Challenges are posted, anonymously if the client desires, on InnoCentive.com. Typically users will submit their solutions over a period of 30 to 90 days. Deliverables vary depending on the type of Challenge and can range from short proposals to experimentally validated solutions. After the client has finished evaluating the submissions and selecting the winners, InnoCentive handles the administration of award payments and IP transfers or licensing.

=== Custom Challenges ===
Custom Challenges come in two forms: Grand Challenges, which are high-profile Challenge programs that focus on a large problem, often calling for radical innovations and breakthrough solutions, and Showcase Challenges, which tend to focus on a specific sector and typically involve a live event.

=== InnoCentive@Work ===
InnoCentive is a SaaS-based open innovation platform that allows organizations to run private, internally focused Challenge programs that engage their employees, partners or customers. The platform can be customized and branded as required. Employees are able to comment and vote on their colleagues’ ideas, suggest ideas for Challenges, and participate in discussions on suggested Challenges and awarded submissions. The awards mechanism works slightly differently to Premium Challenges, tying into the organisation's existing benefits program, for example.

==User base==
As of September 2017, there were over 380,000 users from nearly 200 countries in InnoCentive's problem solver network. All users have separately and specifically registered with InnoCentive and report expertise in a variety of fields including chemistry, life sciences, engineering, statistics, information technology, food and crop science and business. Nearly 60% are educated to Masters Level or above.
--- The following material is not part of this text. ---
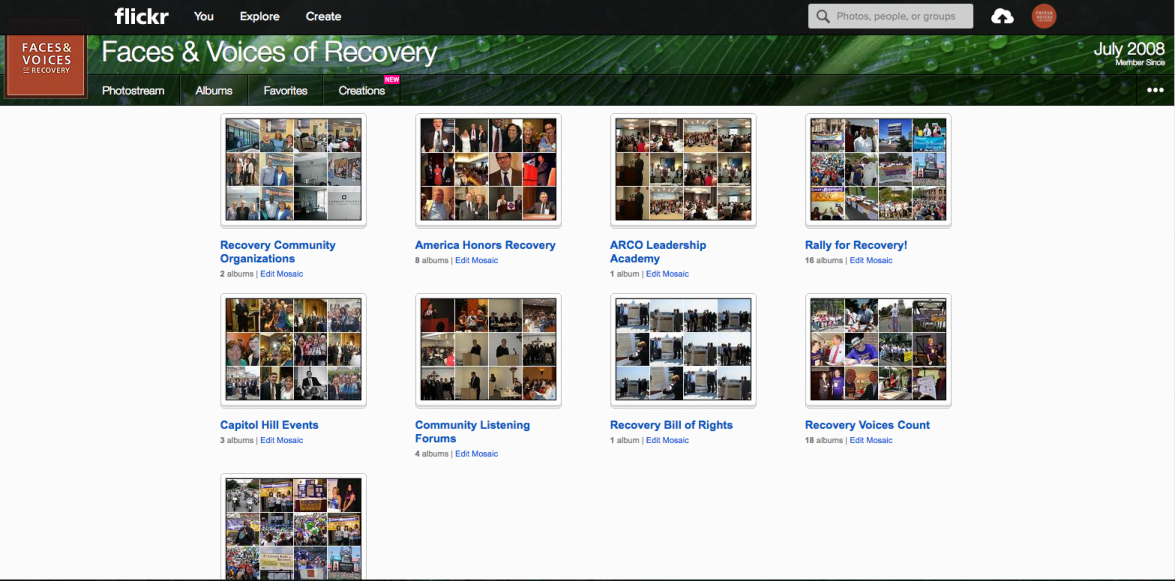Click the search magnifier icon
This screenshot has height=581, width=1175.
tap(823, 16)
InnoCentive have a number of partnerships that allow their clients access millions more users.

== Success rates ==
In 2016, 80% of Premium Challenges were awarded.

A study conducted by Forrester Consulting found that "the hygiene and health company Essity received a Return on Investment of 74% with a payback period of less than 3 months from their work with InnoCentive". Another study conducted by Forrester Consulting found that Syngenta achieved a return on investment of 182% with a payback period of less than 2 months.